— Begin Source data —
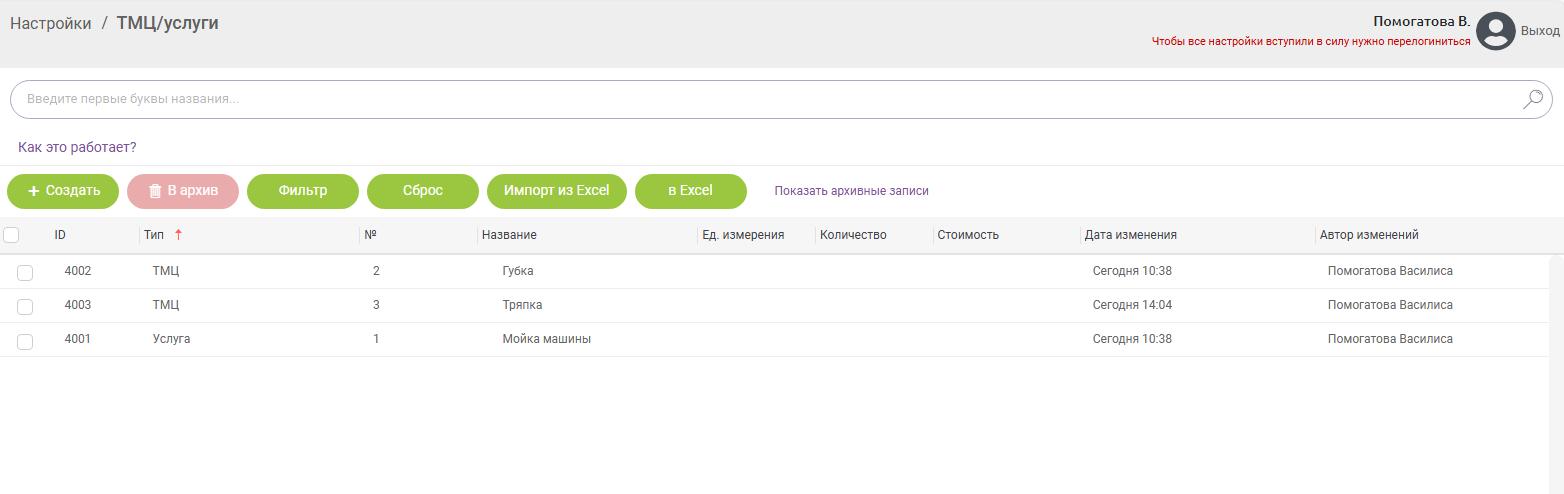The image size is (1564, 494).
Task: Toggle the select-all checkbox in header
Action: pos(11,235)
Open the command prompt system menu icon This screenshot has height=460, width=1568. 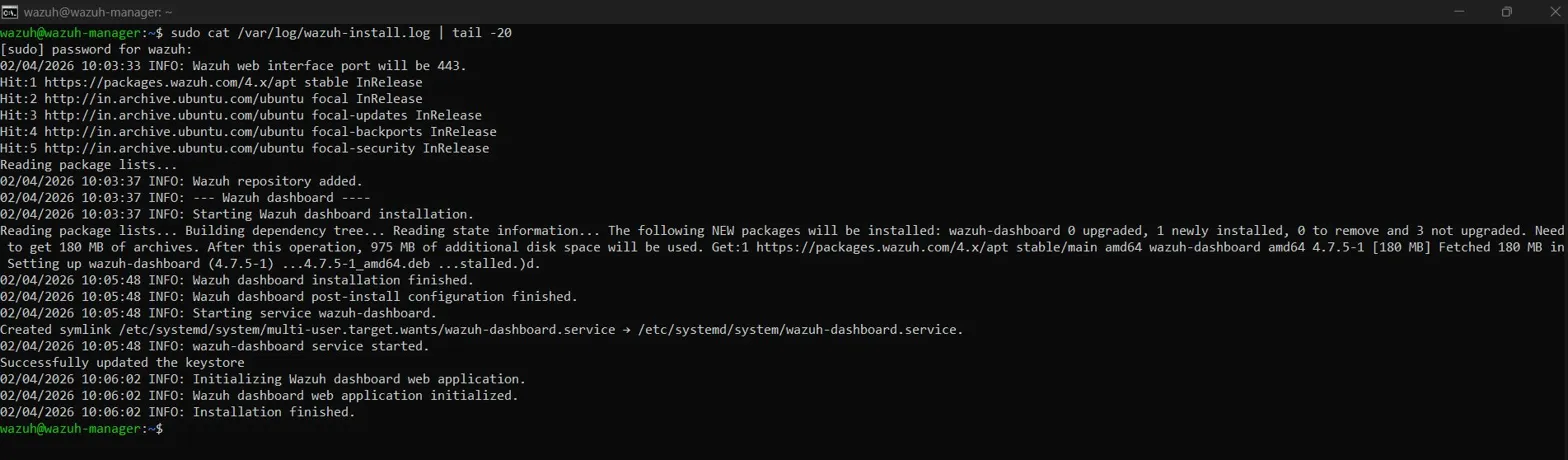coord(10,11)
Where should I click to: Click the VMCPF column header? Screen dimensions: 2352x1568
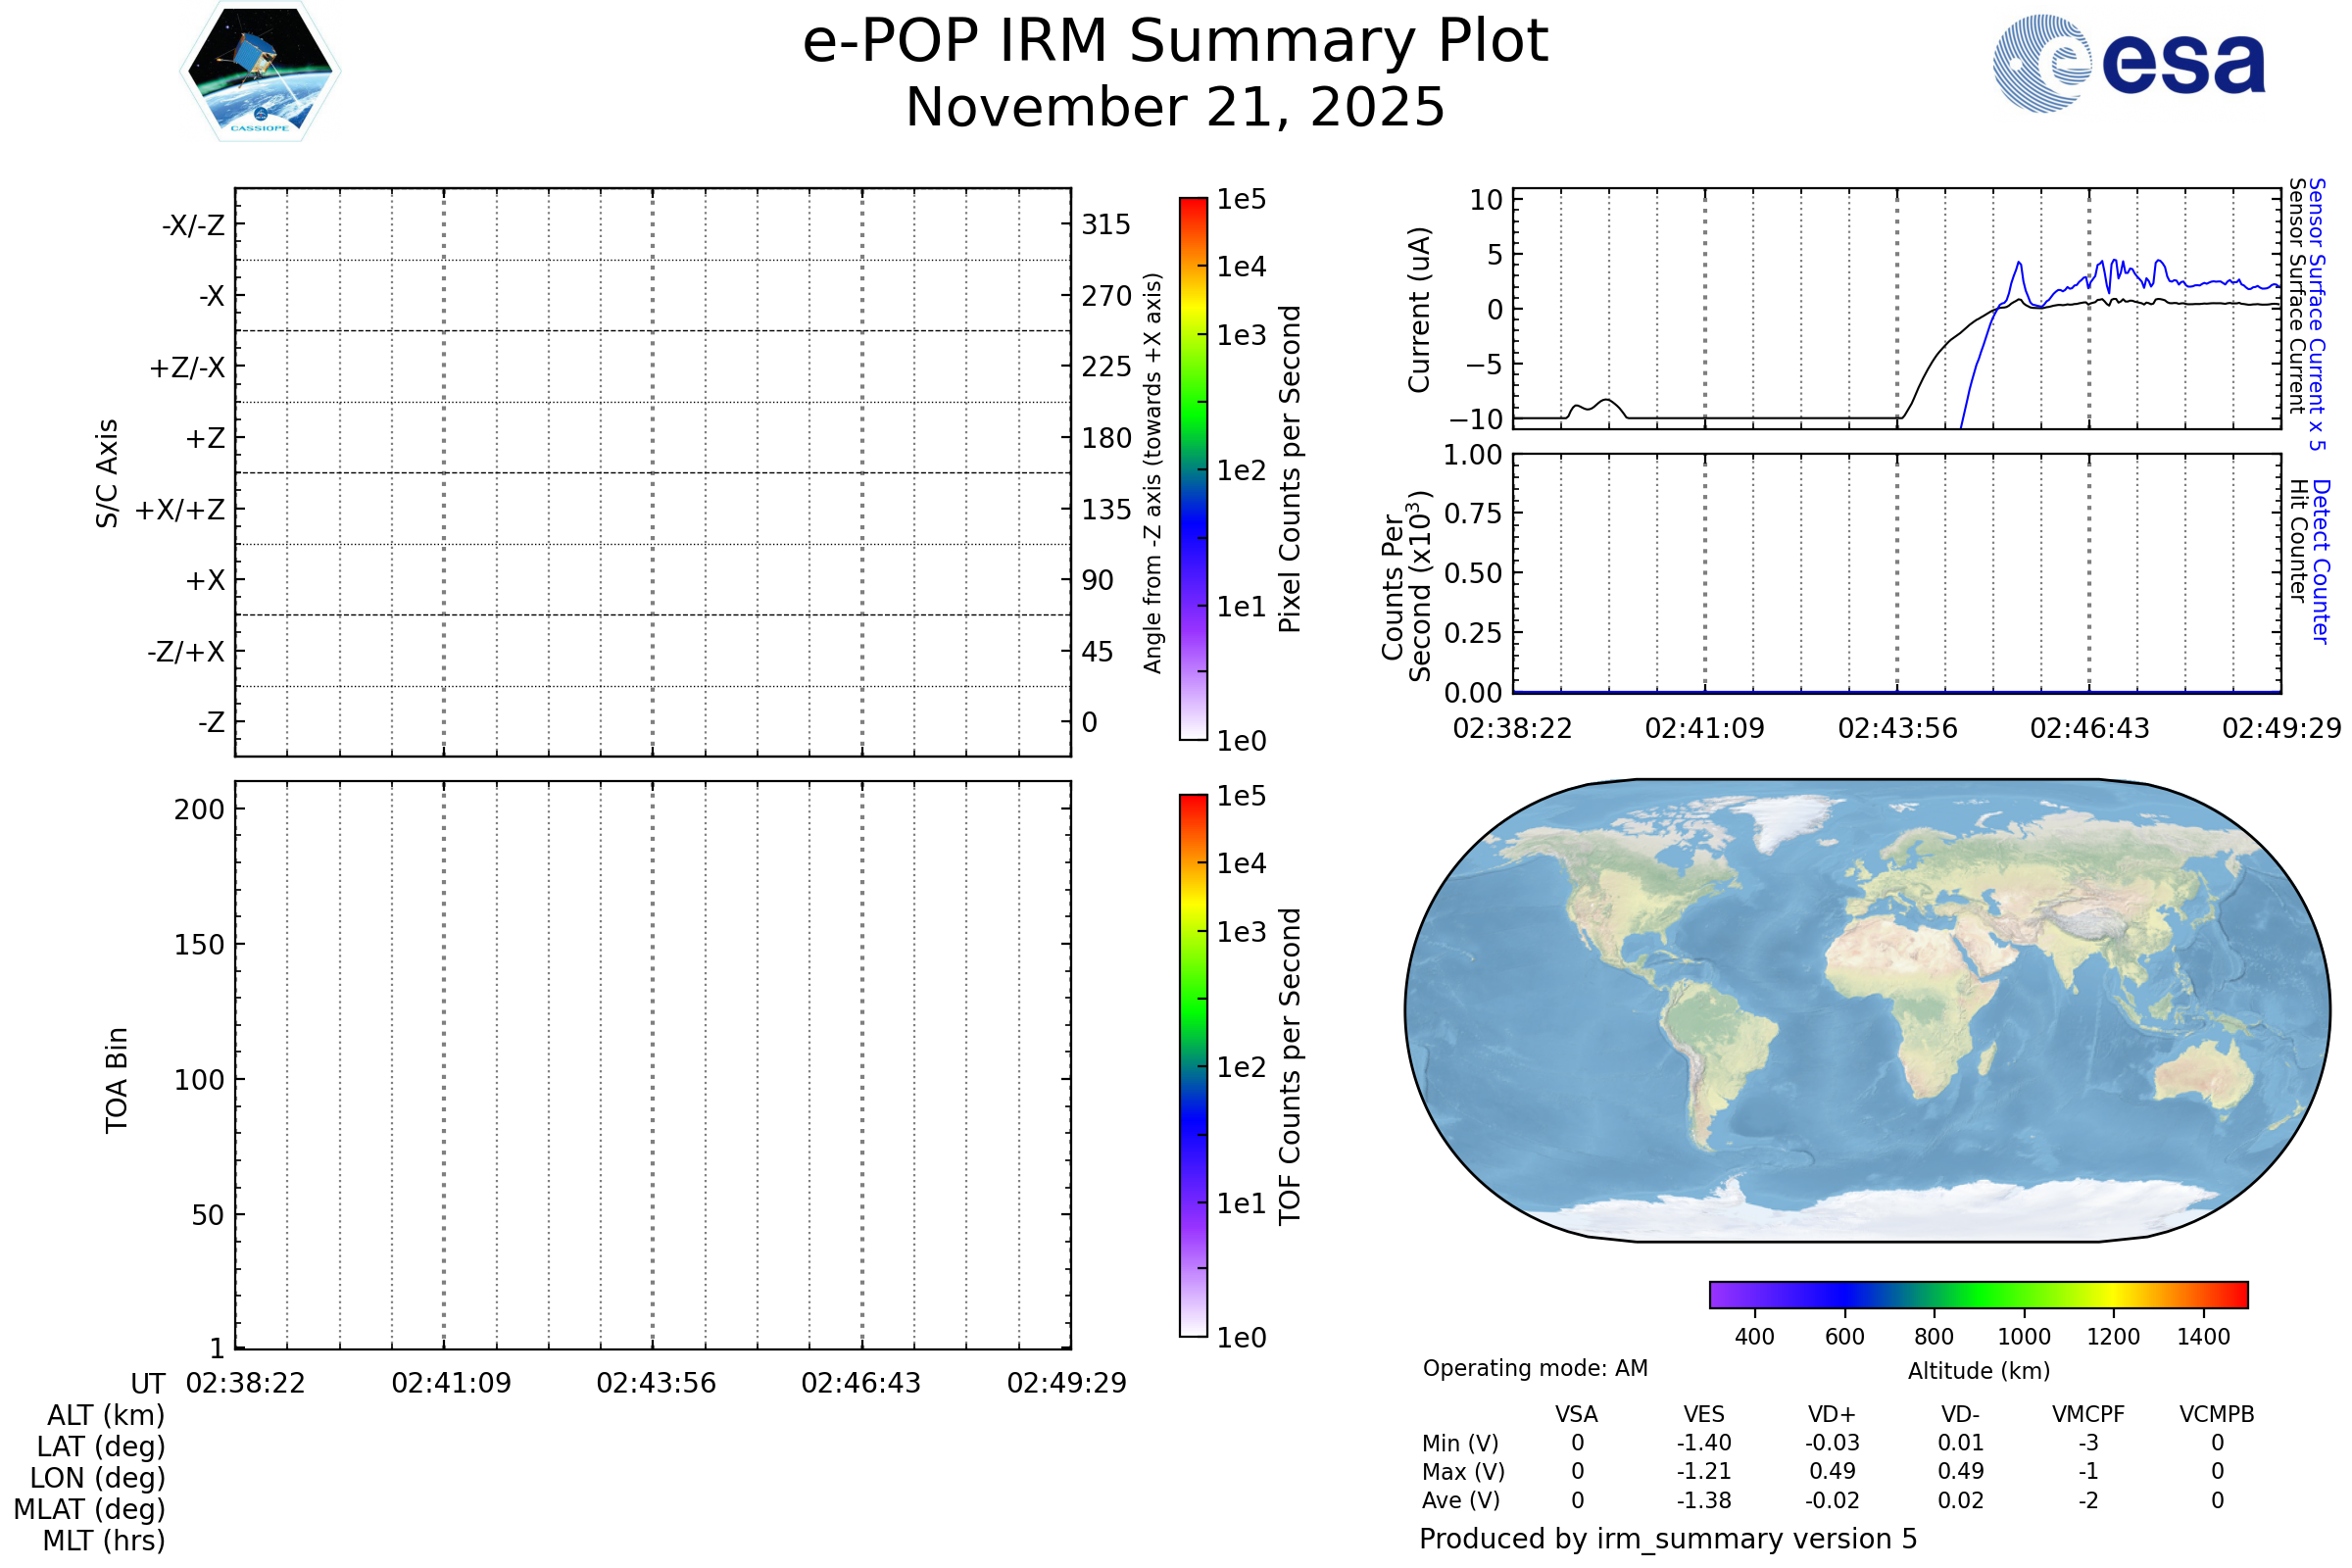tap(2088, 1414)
— End Source data —
— Begin Source data —
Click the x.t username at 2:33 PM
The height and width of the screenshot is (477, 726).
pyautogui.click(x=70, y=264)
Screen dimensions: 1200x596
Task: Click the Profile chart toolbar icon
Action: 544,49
— End Source data —
— Begin Source data —
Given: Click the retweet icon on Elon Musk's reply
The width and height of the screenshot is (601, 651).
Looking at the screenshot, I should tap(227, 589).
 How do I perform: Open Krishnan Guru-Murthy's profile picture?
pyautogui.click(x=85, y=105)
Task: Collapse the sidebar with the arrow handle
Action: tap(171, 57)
— End Source data —
_Requirement_. Reproduce without any changes the stretch of the material from the line containing "How do I perform: Open" through the line containing "Action: tap(171, 57)", both ends included.

_Solution for this task_.
 How do I perform: Open Krishnan Guru-Murthy's profile picture?
pyautogui.click(x=85, y=105)
Task: Collapse the sidebar with the arrow handle
Action: tap(171, 57)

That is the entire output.